When I'm out and about (camping/fishing) I'm picking up other peoples trash. fishing line included. Any reels I have to re-spool I am sure the line is properly disposed of. All waste is a problem, some waste more than others. I hate to see wildlife suffer, for humans contempt of nature.


----------



## ascott

Fishing line should cost a ton of cash then people would likely not discard it in big wads along the shoreline as they are fishing....(I know I know, they would still do it and why should others suffer the higher cost )

Where I use to work, my supervisor and I were the ones always called to go out and help/save/collect the distressed wildlife on the property...fishing was allowed at the park and of course that equals birds bound by the lines discarded ...I do not know how many times we would have to tag team each other to catch the Great Blue Herrons with their legs twisted so tightly that they could only flop about on the ground---disgusting. Or the Coots beautiful green legs bound by the line then tangled in the cat tails....I submerged a couple of really nice work boots because some of them were so far in the middle of the cat tails that our poles/nets would not reach nor snap the cat tail to pull them to the shoreline....so I would just pull off my radio, pull out the cell phone and all other equipment and walk right in chest high...luckily that seemed to happen more in the summer than the winter 

I advocate against those damn plastic can holders so much that I believe the last time I purchased cans tethered that way was over 10 years ago....just won't buy them....but that is personal choice and am in no way asking or suggesting anyone else do the same...just sharing my choices is all...


----------



## froghaven5

Just awful  I almost never get those plastic 6 pack holders, but if I do I always cut them up. I hate seeing things like that.


----------



## drgnfly2265

Oh wow, that is so sad  I have never seen anything like that before.

I stoped littering 2 years ago.

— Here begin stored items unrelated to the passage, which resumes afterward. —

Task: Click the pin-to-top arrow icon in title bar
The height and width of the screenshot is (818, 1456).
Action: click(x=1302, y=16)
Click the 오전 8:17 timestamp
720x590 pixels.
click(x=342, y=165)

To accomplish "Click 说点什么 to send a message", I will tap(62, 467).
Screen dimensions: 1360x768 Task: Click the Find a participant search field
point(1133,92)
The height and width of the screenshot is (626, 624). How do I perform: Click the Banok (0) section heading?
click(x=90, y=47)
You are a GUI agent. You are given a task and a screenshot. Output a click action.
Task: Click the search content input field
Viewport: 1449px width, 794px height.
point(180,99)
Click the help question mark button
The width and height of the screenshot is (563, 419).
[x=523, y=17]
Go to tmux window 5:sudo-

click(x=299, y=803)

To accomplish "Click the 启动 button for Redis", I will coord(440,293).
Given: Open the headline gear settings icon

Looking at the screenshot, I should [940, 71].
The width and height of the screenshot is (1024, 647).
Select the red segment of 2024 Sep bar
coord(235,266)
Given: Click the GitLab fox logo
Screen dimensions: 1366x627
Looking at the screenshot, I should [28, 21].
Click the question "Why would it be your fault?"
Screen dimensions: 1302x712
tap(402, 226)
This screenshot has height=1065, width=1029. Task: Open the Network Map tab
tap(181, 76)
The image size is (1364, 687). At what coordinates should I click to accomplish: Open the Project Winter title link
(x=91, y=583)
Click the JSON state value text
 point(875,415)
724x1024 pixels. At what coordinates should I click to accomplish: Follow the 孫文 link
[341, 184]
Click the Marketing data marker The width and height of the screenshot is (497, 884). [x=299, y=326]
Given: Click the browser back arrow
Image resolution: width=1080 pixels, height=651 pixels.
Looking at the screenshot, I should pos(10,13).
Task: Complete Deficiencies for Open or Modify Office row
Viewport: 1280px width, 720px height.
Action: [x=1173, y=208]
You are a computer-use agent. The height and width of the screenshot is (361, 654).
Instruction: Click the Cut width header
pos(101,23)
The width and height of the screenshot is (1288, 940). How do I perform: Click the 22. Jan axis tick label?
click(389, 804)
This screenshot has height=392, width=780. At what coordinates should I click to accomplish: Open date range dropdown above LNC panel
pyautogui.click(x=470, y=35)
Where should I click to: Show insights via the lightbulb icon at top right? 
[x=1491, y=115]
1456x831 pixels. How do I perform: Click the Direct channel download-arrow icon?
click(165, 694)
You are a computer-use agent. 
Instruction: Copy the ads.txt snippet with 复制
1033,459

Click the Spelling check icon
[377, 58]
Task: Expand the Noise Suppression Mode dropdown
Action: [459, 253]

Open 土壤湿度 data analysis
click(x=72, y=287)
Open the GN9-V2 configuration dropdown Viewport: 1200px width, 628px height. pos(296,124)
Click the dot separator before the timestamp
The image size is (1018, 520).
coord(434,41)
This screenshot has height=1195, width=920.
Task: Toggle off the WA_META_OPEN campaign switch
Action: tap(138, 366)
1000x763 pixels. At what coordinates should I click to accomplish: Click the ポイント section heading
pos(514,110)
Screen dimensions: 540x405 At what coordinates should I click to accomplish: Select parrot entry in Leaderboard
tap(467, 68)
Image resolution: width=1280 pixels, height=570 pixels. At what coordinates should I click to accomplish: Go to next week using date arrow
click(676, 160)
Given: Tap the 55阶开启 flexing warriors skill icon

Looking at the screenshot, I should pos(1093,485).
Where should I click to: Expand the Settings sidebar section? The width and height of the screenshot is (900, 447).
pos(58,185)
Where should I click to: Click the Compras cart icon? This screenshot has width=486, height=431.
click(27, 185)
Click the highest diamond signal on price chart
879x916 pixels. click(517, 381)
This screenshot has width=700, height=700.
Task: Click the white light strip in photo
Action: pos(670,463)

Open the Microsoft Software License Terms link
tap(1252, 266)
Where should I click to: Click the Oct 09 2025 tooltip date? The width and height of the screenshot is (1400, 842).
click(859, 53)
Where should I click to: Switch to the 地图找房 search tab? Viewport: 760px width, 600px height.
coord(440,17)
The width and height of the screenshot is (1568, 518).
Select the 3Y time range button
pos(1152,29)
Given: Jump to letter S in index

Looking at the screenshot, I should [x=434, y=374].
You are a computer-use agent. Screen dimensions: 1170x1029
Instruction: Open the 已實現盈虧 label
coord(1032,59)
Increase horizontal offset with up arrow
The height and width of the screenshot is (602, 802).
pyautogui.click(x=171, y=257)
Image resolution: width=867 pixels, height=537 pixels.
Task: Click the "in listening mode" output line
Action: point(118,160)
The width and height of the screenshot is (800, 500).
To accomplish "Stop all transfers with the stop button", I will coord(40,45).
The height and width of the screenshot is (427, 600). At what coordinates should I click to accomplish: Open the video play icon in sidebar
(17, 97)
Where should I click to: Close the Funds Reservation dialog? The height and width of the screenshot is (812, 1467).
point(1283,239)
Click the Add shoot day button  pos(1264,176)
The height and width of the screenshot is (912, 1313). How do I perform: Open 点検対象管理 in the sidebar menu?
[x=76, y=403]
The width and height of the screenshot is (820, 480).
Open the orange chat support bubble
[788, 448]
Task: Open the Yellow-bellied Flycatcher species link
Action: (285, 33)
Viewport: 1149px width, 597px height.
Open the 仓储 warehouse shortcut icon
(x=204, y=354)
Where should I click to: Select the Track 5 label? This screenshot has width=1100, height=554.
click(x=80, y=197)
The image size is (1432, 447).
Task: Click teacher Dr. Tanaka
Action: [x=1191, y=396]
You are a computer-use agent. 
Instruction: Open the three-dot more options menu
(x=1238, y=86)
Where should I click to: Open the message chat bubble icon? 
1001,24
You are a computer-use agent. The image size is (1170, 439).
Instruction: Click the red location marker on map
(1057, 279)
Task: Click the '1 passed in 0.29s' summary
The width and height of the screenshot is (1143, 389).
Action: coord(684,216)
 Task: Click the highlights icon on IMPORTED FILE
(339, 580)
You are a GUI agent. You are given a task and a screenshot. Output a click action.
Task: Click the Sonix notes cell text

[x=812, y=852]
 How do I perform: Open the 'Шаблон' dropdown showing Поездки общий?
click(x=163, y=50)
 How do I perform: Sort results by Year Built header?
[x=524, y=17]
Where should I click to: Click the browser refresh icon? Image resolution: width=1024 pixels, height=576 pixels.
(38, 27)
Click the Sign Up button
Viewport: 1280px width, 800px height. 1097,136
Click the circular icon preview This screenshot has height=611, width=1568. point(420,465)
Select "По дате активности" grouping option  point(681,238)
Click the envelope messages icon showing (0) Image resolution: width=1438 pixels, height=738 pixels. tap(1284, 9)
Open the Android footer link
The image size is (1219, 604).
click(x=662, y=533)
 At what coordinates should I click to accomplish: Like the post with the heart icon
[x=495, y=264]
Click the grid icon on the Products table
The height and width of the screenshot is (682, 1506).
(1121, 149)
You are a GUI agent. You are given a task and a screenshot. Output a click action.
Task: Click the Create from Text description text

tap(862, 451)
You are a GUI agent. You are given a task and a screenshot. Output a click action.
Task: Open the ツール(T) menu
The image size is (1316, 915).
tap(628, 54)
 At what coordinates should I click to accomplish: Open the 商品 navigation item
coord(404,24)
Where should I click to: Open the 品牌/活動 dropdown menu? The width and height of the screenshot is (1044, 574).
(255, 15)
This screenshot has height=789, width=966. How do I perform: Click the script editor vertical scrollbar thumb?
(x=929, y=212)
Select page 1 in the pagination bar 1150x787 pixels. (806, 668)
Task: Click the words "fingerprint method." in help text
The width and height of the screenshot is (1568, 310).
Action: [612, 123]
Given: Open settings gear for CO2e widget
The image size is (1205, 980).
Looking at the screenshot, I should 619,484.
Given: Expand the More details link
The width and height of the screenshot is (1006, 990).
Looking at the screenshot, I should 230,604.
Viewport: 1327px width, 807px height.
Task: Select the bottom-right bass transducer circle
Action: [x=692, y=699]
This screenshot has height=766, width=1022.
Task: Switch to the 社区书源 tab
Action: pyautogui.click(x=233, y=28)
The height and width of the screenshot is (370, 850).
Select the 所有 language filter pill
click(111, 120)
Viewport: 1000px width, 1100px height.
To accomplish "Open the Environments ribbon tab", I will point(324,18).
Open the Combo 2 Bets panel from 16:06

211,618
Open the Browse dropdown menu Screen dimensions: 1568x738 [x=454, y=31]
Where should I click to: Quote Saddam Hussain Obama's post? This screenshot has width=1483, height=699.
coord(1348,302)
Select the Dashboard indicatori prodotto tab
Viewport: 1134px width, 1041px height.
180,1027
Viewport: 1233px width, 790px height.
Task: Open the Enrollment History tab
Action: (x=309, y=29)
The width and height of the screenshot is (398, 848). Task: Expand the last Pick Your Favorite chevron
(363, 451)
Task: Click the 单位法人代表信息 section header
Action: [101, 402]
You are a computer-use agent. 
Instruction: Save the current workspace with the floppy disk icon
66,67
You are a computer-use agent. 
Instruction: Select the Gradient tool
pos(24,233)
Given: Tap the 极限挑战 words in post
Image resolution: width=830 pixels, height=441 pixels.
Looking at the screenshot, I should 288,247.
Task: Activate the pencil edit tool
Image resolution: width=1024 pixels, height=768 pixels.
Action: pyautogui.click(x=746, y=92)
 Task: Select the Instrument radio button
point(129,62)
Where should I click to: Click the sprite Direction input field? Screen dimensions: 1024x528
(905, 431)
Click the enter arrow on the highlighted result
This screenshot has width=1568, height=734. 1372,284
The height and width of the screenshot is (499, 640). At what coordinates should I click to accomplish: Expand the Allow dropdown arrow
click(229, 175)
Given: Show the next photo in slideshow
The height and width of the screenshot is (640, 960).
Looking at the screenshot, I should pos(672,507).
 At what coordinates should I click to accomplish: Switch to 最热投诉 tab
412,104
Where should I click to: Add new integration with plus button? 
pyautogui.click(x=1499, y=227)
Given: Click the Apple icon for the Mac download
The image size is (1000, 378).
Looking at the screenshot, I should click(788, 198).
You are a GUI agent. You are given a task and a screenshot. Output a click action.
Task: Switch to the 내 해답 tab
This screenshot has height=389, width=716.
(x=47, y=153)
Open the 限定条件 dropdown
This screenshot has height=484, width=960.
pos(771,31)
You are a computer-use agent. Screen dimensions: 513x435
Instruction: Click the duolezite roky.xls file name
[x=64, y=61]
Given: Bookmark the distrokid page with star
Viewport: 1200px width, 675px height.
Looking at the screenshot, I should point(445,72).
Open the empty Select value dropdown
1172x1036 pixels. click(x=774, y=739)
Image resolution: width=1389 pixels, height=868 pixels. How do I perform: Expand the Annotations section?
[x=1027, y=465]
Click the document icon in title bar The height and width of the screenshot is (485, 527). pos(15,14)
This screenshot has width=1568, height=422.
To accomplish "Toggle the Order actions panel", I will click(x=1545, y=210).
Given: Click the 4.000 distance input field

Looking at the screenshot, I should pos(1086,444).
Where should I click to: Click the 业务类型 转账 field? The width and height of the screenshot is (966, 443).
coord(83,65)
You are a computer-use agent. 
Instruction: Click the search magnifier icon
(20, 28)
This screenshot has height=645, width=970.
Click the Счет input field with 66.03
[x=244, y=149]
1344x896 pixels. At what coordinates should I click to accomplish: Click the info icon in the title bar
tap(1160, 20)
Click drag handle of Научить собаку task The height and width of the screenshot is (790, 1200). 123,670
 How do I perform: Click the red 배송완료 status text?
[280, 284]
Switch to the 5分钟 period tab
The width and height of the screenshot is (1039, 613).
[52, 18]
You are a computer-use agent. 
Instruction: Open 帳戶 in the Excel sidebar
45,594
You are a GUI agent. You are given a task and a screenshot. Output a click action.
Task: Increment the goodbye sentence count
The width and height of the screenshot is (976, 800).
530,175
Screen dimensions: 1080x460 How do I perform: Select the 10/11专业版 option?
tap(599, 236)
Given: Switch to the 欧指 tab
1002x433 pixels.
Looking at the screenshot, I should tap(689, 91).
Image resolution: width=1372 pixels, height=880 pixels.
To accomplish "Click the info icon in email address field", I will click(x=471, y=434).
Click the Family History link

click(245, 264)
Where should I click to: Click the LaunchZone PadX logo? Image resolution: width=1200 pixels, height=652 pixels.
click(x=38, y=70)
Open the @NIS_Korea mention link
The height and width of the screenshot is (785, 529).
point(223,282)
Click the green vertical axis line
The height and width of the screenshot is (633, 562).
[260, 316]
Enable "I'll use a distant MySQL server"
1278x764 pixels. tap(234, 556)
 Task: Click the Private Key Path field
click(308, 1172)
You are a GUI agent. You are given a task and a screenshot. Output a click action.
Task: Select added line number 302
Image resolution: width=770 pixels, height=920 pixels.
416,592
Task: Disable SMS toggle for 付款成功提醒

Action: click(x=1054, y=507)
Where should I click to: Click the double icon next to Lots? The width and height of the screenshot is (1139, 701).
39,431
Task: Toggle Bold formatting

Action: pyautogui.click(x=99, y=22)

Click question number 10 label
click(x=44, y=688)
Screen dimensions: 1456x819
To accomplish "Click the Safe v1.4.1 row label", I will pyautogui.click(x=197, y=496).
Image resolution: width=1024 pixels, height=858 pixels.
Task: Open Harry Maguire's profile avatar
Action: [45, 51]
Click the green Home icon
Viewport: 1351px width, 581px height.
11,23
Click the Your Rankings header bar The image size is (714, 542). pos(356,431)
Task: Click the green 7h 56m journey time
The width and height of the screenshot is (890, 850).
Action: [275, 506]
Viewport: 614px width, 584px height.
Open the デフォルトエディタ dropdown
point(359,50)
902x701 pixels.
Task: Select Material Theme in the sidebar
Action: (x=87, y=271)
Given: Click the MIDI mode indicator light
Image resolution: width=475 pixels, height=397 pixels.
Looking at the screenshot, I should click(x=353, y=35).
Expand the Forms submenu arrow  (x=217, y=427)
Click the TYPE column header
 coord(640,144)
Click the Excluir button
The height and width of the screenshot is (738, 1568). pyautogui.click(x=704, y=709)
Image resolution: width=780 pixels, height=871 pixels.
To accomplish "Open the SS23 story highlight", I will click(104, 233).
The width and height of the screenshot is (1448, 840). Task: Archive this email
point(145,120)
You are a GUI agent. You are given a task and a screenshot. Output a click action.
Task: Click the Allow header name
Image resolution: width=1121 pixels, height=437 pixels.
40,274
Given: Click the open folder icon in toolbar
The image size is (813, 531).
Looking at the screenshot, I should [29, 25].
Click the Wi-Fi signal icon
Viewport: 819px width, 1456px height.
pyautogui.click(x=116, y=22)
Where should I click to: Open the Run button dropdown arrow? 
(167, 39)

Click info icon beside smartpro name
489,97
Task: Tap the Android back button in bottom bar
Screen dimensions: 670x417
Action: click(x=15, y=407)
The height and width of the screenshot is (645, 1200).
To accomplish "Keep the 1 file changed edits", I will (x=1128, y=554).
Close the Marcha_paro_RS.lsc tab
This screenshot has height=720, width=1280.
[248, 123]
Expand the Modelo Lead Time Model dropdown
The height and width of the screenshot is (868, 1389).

It's hard sometimes when I'm walking around and I have a piece of trash with no trash can around, but I'll put the trash in my pocket or bag that I have. Sometimes I wonder if it even makes a difference. But you never know if not tossing a wrapper on the ground or anything like that could save and animals life...


----------



## african cake queen

hi, just found my neighbors cat. he had a walmart bag around his neck.some how he got the handles of the bag around his neck! its a huge maine coon, he was so upset he let me rip the bag off. he is very shy and doesnt let you pet him, but he knew enought to let me get the bag off. my good deed! yeah me! lol lindy


----------



## blafiriravt

very sad


----------



## Cherbear

Now I know why I always cut those things up whenever I have one. 

Every once in a while we find trash in our front yard that people have thrown out their car windows. How hard is it to throw it away once you get home or wherever? I don't understand.


----------



## Torty Mom

So sad!!! Just aweful to see.


----------



## GeoTerraTestudo

Very sad indeed. Obviously became entangled at a young age and remained so for years.


----------



## 100mph tortoise

Thats sad i felt a fire burn in me when i seen that pic. I went fishing the other day and thought i had a fish turns out i had a big piece of garden mesh on my line, i hate plastic


----------



## Grigor.Love.

D': So awful...


----------



## Jacqui

momo said:


> hi, just found my neighbors cat. he had a walmart bag around his neck.some how he got the handles of the bag around his neck! its a huge maine coon, he was so upset he let me rip the bag off. he is very shy and doesnt let you pet him, but he knew enought to let me get the bag off. my good deed! yeah me! lol lindy



You would not believe how often this happens at our house. It's like there is some sort of universal cat lure attached to those handles. Some of mine will have them around their necks, just between me bringing one load of groceries in til the next.


----------